_EXCERPTED TEXT:_
+-------+
If you are feeling ambitious, toss in maps, a roll of strong tape, a couple of basic tools, a sewing kit, tarps, paper plates and cups, and a pen to write with. You probably won’t get stranded in your car, but maybe plan to take sleeping bags along just in case.

It’s a good idea to assemble your ditch bag soon and tuck it away in the corner of the pantry. It’ll be ready should you need it as one less thing to think about when the pressure is on.

Boat prep

Do you have a boat? You’ll want to secure it well at the dock if really big winds and a storm surge are not predicted. Put on extra dock lines and criss cross them. Remove anything that’s not fixed, including sails. Lash the boom to the deck and secure all your canvas with lots of wrapped lines. Remember: the winds will shift over the course of the weather event, so you’ll want your bow positioned a few feet from the dock (assuming the boat is bow-in) and a safe distance from other boats.

If you notice nearby boats that seem to have absentee owners and loose lines, inform the marina management.

Cooper River Marina (copy)

The Charleston County Parks and Recreation closed the Cooper River Marina in 2019 due to damage from Hurricane Dorian. Wind-driven waves damaged docks and utilities. File/Brad Nettles/Staff

If big winds and a storm surge are predicted, then you probably will want to get your boat onto terra firma and secured in a boatyard — assuming there’s space available and you can afford it. If you have sufficient time, and you know the storm track, you can relocate your boat to a marina or anchorage outside of the storm zone.

Another option is to move your boat up the river and into a deep-water creek where there’s a bit of shelter from a tree line, and where any surge is likely to be less severe. Anchor it well (and maybe use two anchors) while being sure to allow for a safe 360 degrees of swing.

Home prep

What about your house? There’s a lot to think about. Strong winds that find gaps in the exterior foundation or get underneath overhangs can do real damage. Check your end gables and climb into the attic to ensure your roof sheathing is sufficiently nailed down. Double doors will need to be bolted on both sides and objects in the yard such as tables and chairs, barbecue grills, and potted plants, should be secured.

Inside, electronic devices and appliances ought to be elevated above potential flood waters — along with other items that could be at risk in case of water intrusion.

Check for gaps along the edges of your garage door: You really don’t want the winds to blow that out. Intense gusts inside a garage cavity could do real damage to the whole structure.

If you are handy and agile, perhaps you can manage to do a lot of the prep work yourself. Otherwise, consider finding a good contractor to install hurricane shutters over the windows, improve the integrity of the roof, or add bracing to the end gables.
+-------+
_RECORDS PROVIDED:_

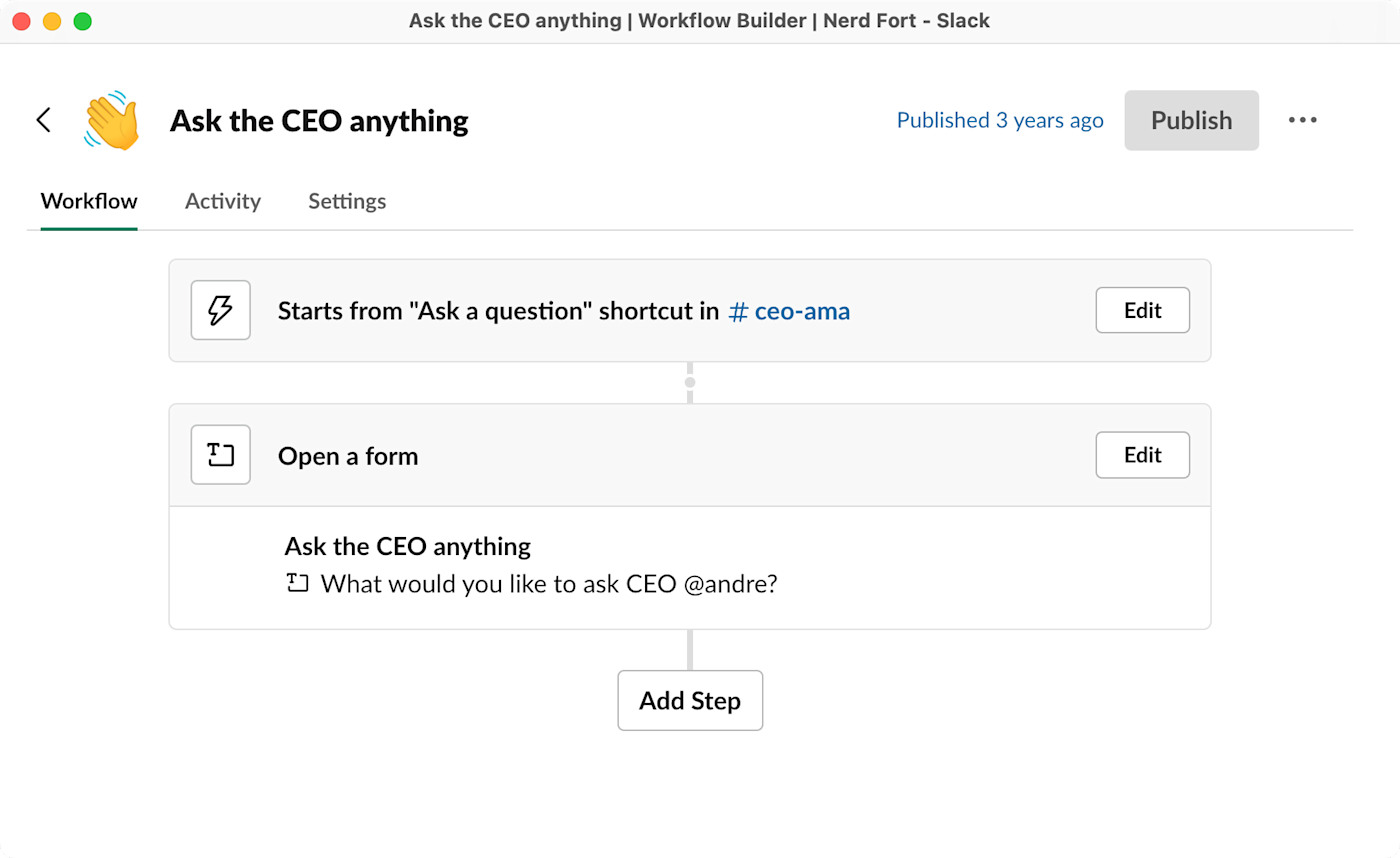Viewport: 1400px width, 858px height.
Task: Click the lightning bolt trigger icon
Action: [x=220, y=311]
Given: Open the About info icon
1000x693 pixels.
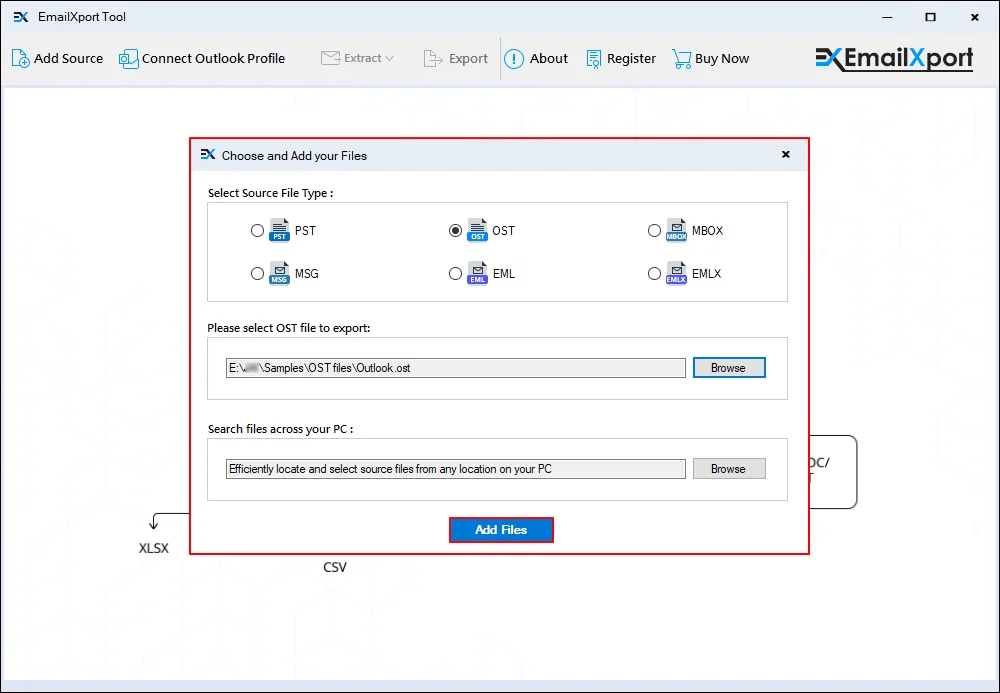Looking at the screenshot, I should point(513,59).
+-------+
_EXERCISE SET:_
a - Write out the part of the storm-prep text from "The Charleston County" up to and including "degrees of swing.", word for word.
b - For each statement below, answer yes or no according to the storm-prep text, and back each answer with the deciding words of the text in quotation marks.
(i) Boat owners should add extra dock lines and cross them.
(ii) The Cooper River Marina closed in 2019 because of damage from Hurricane Dorian.
(iii) Electronic devices and appliances should be kept low, near the floor.

_SOLUTIONS FOR EACH TASK:_
a -
The Charleston County Parks and Recreation closed the Cooper River Marina in 2019 due to damage from Hurricane Dorian. Wind-driven waves damaged docks and utilities. File/Brad Nettles/Staff

If big winds and a storm surge are predicted, then you probably will want to get your boat onto terra firma and secured in a boatyard — assuming there’s space available and you can afford it. If you have sufficient time, and you know the storm track, you can relocate your boat to a marina or anchorage outside of the storm zone.

Another option is to move your boat up the river and into a deep-water creek where there’s a bit of shelter from a tree line, and where any surge is likely to be less severe. Anchor it well (and maybe use two anchors) while being sure to allow for a safe 360 degrees of swing.

b -
(i) Yes: "Put on extra dock lines and criss cross them."
(ii) Yes: "The Charleston County Parks and Recreation closed the Cooper River Marina in 2019 due to damage from Hurricane Dorian."
(iii) No: "electronic devices and appliances ought to be elevated above potential flood waters"